To get an idea of how existing UC practices are already affecting the purchase of goods and services in Berkeley, consider the Sept. 28, 2005 letter sent to Associate Vice Chancellor Ron Coley by Gary Shows, the longtime owner of ALKO Office Supply. Shows wonders why UC Berkeley has been “actively encouraging, and in some case insisting that UCB Departments (our customers) buy supplies from Office Max instead of us” [emphasis in original]. The university, Shows writes, is ALKO’s “most important customer. We maintain a special low price list that we tailor to UC[,] and constantly work on how we can remain competitive and do a better job for this customer.” UC has been buying from ALKO for decades. Last week Shows told me that “some departments at UC have begged to be able to buy” from ALKO, citing the store’s special services to them. “There’s all this talk about supporting small business” he said, “but it’s all talk, even in a liberal town.”  
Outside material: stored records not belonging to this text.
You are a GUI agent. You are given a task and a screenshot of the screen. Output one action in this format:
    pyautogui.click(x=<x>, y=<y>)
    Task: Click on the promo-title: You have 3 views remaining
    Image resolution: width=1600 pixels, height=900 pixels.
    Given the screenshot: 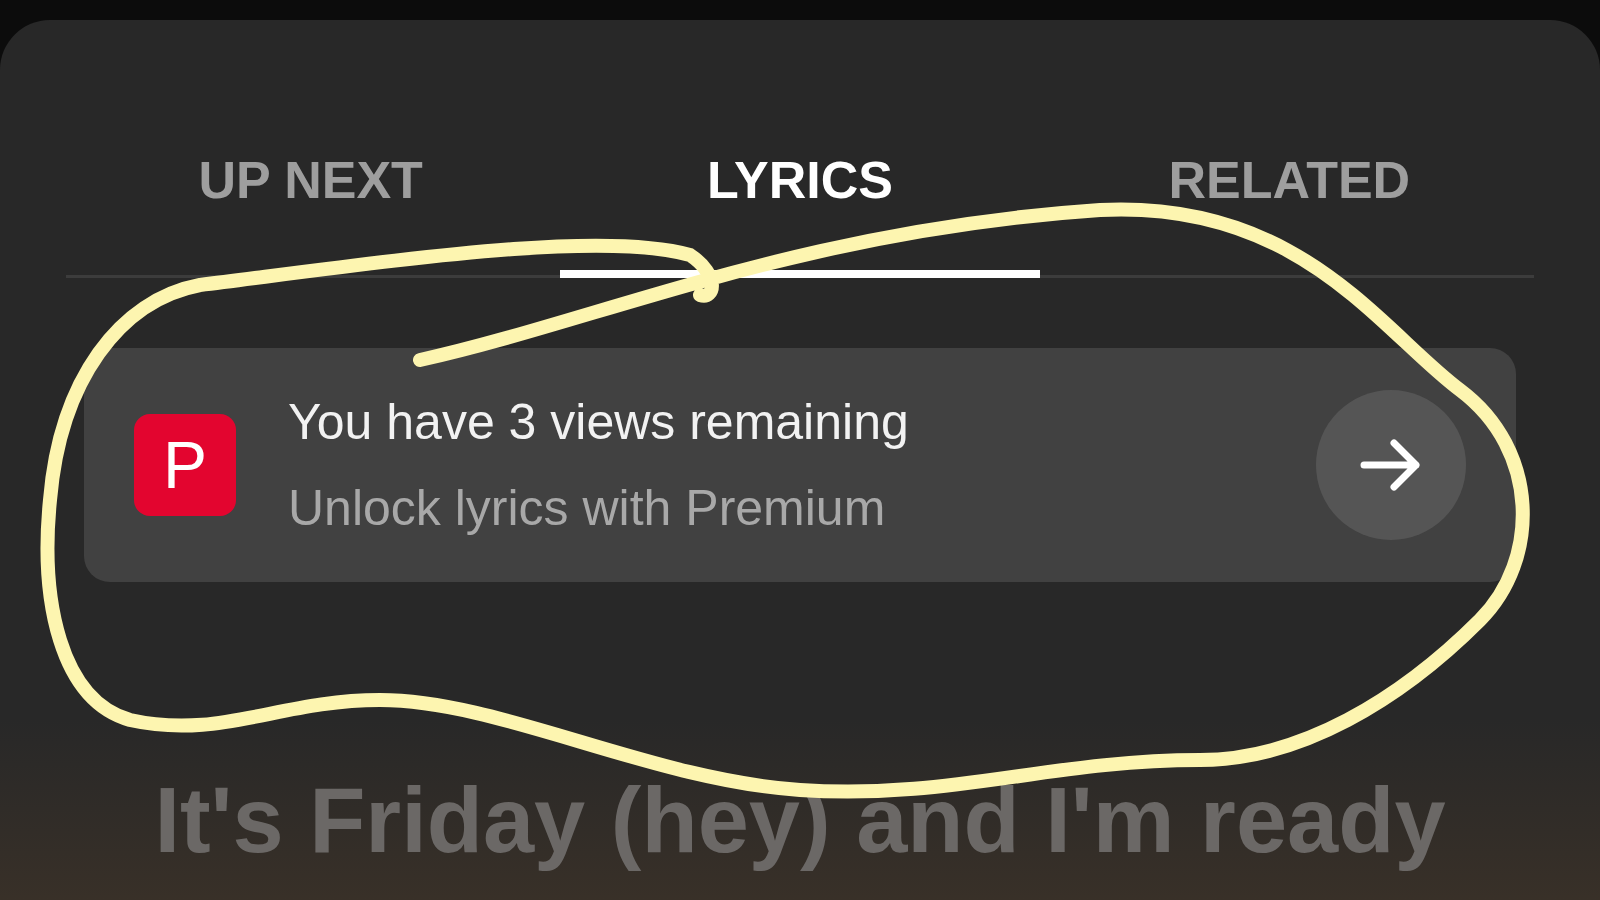 What is the action you would take?
    pyautogui.click(x=599, y=422)
    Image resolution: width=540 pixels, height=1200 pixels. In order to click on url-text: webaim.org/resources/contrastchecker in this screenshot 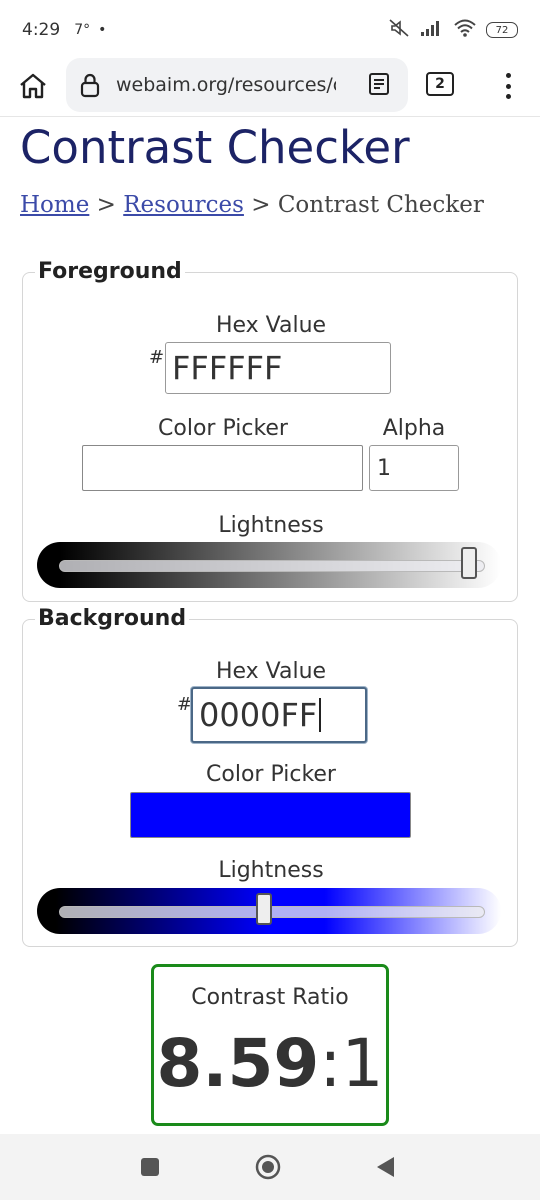, I will do `click(226, 85)`.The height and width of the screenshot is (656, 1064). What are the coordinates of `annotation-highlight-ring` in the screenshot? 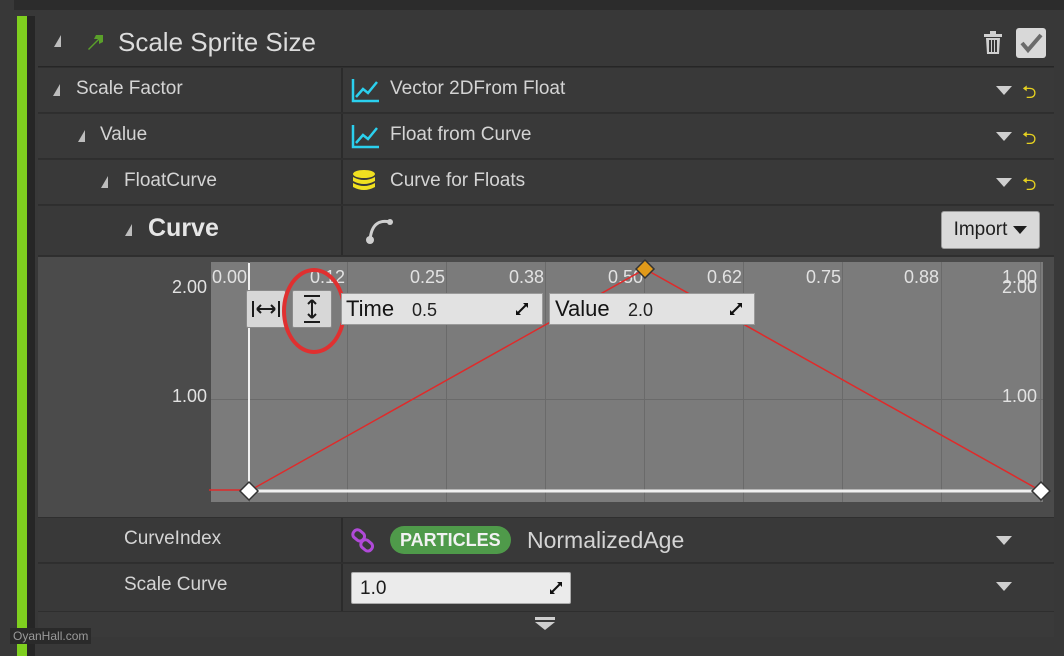 It's located at (314, 311). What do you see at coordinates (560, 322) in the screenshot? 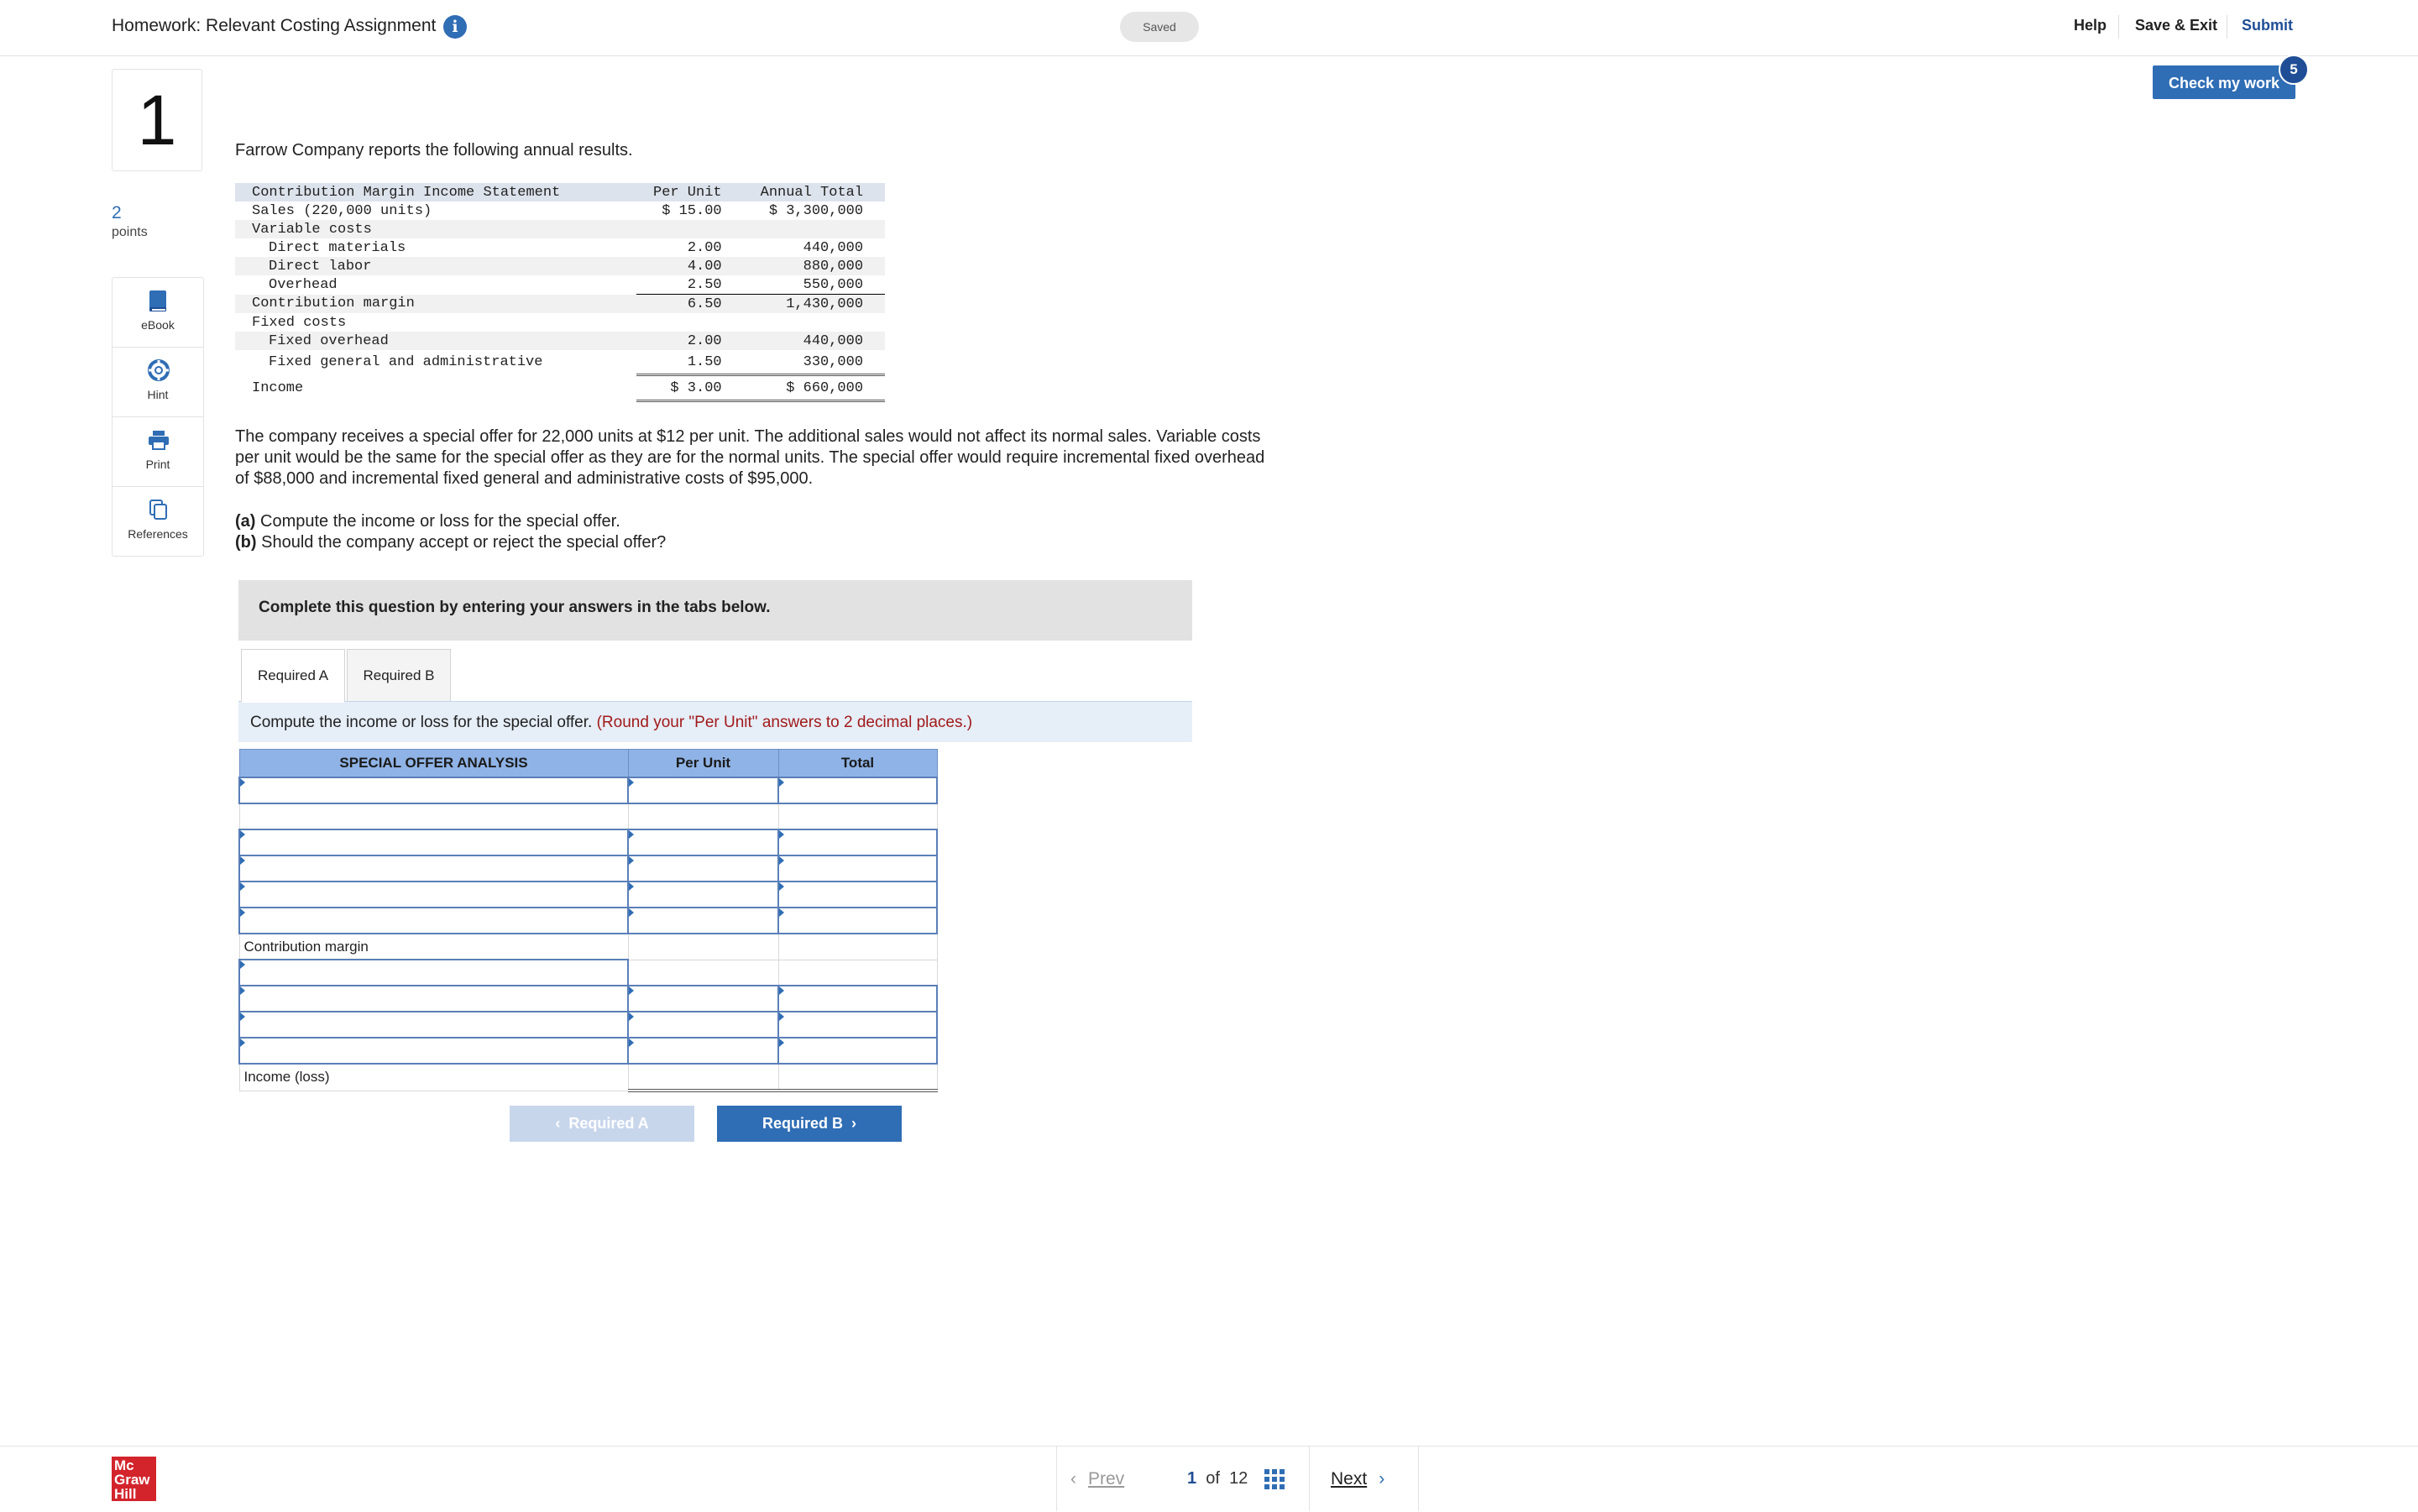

City officials should walk the talk. But it looks as if the settlement agreement requires them to acquiesce in UC’s practices, and not just with respect to the purchase of office supplies. This is the reality of the “new era” of town and gown relations that Tom Bates has been puffing since last May. Anyone who prizes Berkeley’s integrity should demand that the city withdraw from the May agreement and seek a relationship that benefits both UC and the larger community.